Practicing green diplomacy
PANAMA. Many have seen and visited the new US embassy in Clayton, but few may know that when the US Department of State planned its new...
PANAMA. Many have seen and visited the new US embassy in Clayton, but few may know that when the US Department of State planned its new embassy in Panama City, it aimed to maintain the environment’s integrity and save energy costs in the process.
In what amounts to a “green” diplomatic effort, the US Embassy in Panama is the second American Embassy built to meet the energy and environmental standards established by the nonprofit US Green Building Council, according to a State Department article.
The USGBC awards four levels of certification for so-called “green” buildings. Panama City’s embassy has achieved the system’s most modest rating for sustainable features such as reduced water and energy consumption.

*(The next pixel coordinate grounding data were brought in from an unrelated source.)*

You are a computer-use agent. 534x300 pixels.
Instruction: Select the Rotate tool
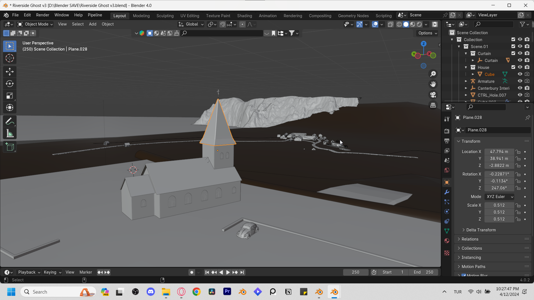pos(10,84)
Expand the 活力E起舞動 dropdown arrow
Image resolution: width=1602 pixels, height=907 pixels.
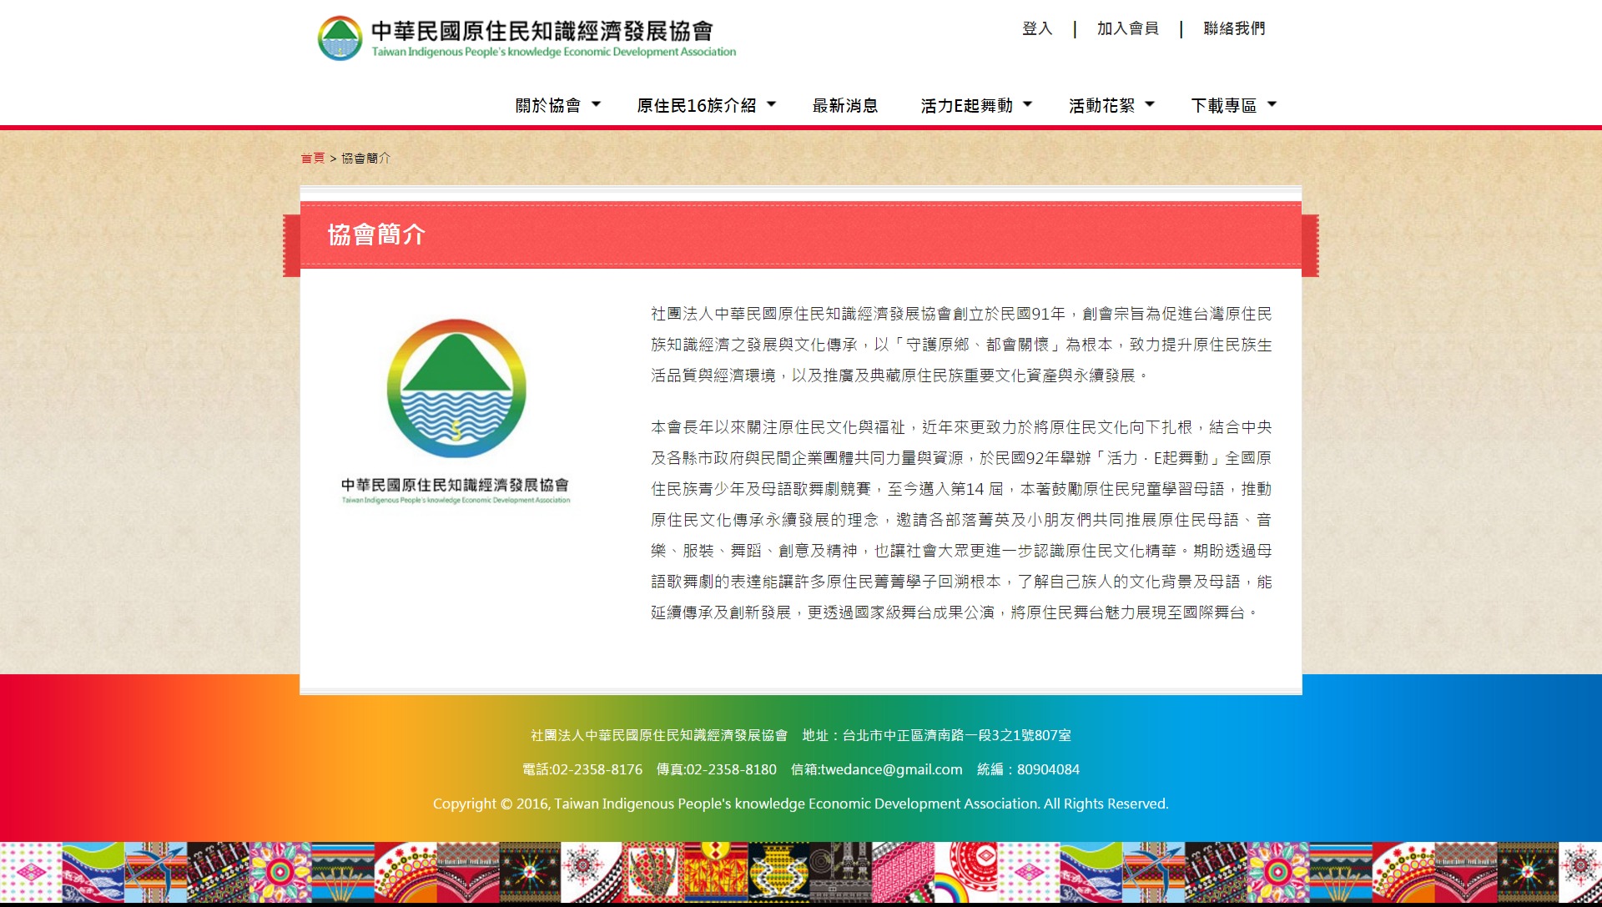1027,104

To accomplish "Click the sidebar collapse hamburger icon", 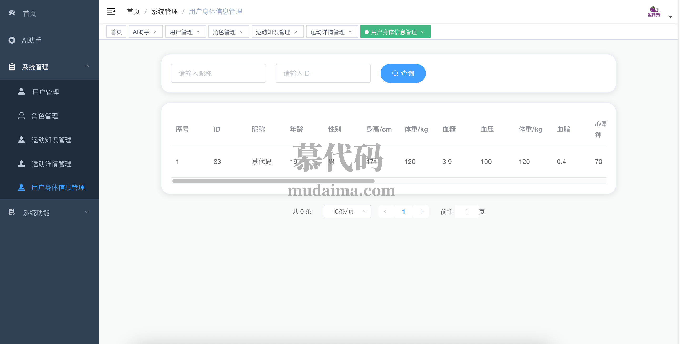I will coord(111,11).
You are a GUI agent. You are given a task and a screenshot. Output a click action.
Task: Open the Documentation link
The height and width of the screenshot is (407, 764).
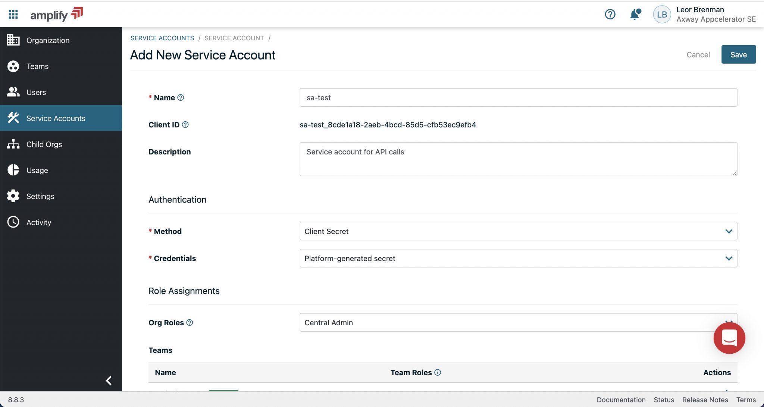click(x=620, y=400)

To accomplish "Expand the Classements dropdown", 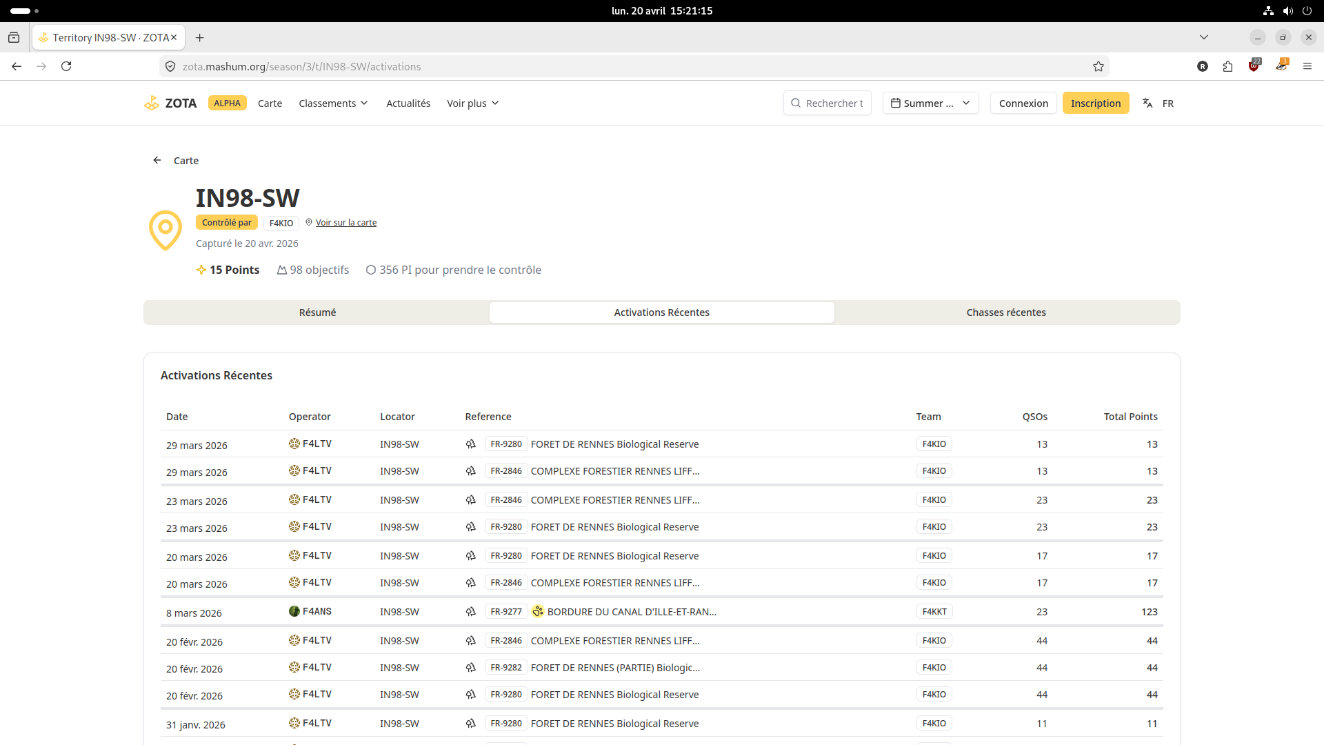I will (x=333, y=103).
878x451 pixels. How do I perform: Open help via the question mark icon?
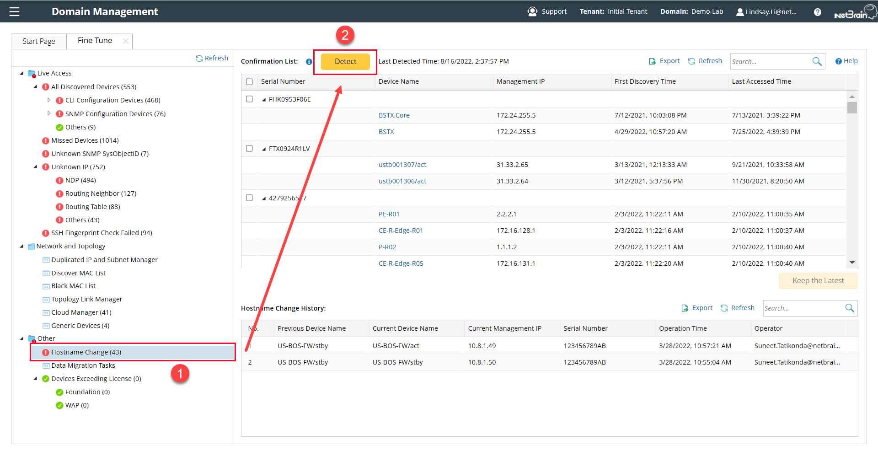(817, 12)
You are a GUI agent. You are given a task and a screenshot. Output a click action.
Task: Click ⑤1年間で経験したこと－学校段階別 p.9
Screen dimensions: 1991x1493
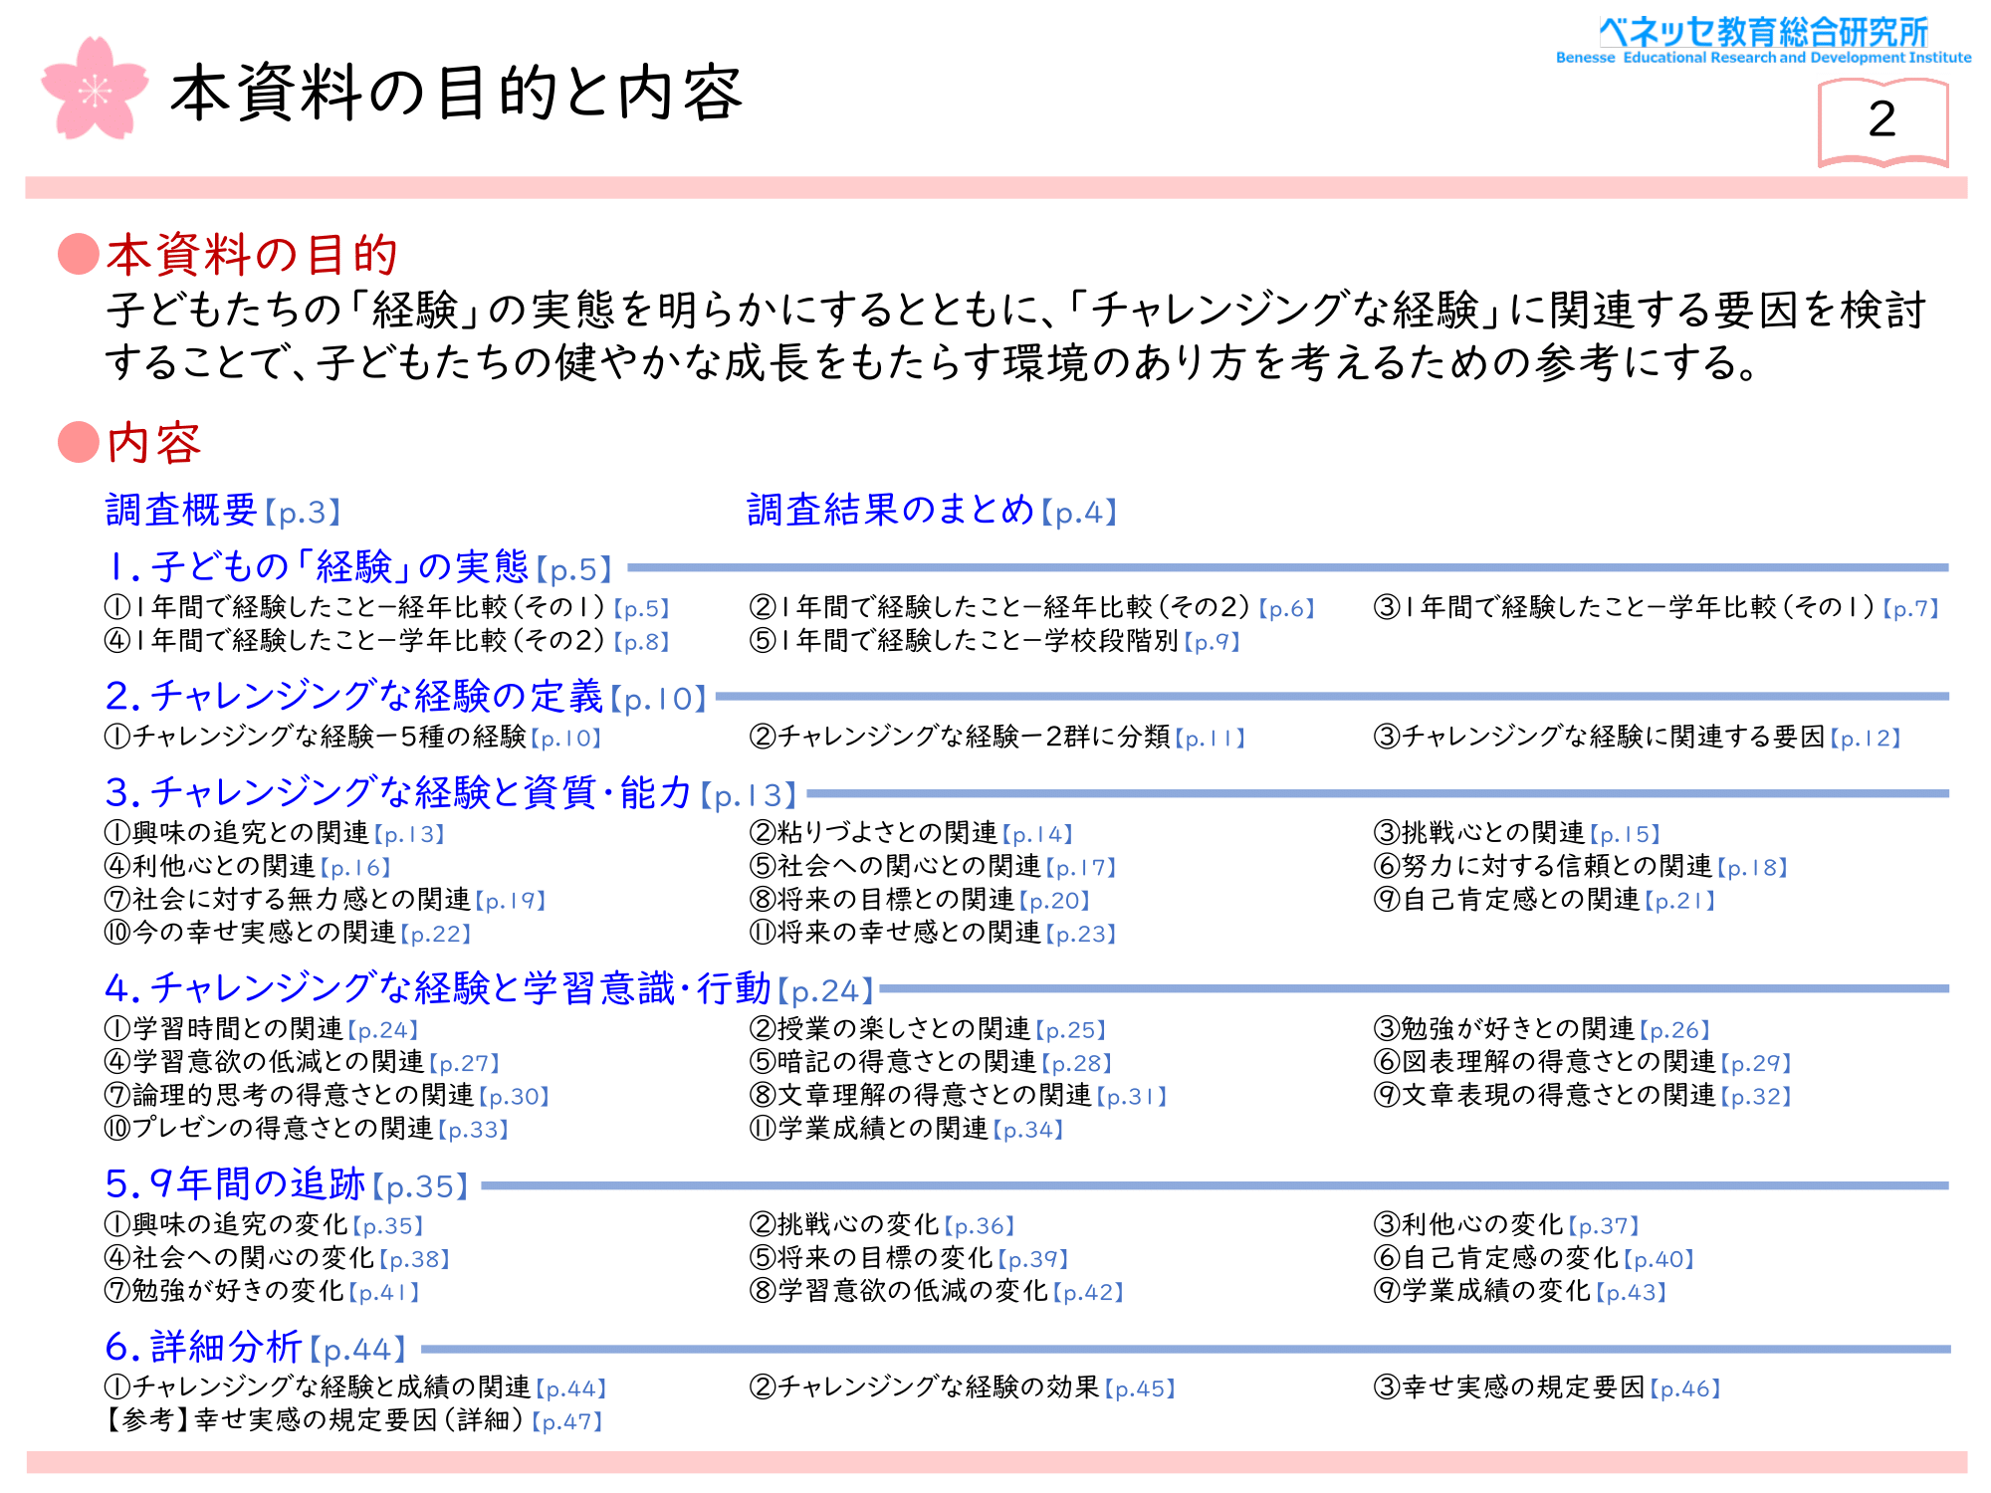pos(994,641)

“From a builder’s perspective, the whole point of building is to reduce first costs, or the costs of producing a complete structure,” said Donna McIntire, sustainability program manager and founder of the State Department’s “green team,” whose mission is to limit inefficiencies in the use of energy and water at ambassadorial compounds.
“But green building puts more emphasis on long-term costs. The government will operate these buildings for 20, 30 years or more in some cases.”
She said that, in addition to being cost-efficient, the new embassy building is “good foreign policy.”
A quarter of the materials used in the $67 million project were purchased locally.
According to a USGBC report, the embassy’s energy costs are one-quarter below those of a traditionally built structure.
Water use inside the embassy is one-third what it would be in a typical building, and outdoor water use on its 17-hectare property is half what it would be with standard equipment.
After the 1998 al-Qaida bombings of embassies in Kenya and Tanzania, the State Department’s Office of Buildings Operations (OBO) developed a standard design plan for new consular facilities, incorporating higher security but also environmentally friendly design elements.
Sixty-five complexes have been completed with the new design since 2001. After 2001, OBO hired American firm Einhorn Yaffee Prescott Architecture & Engineering P.C. to improve the environmental and energy features in the designs, and 31 projects are under way to meet those standards.
All new embassies will meet the USGBC benchmark.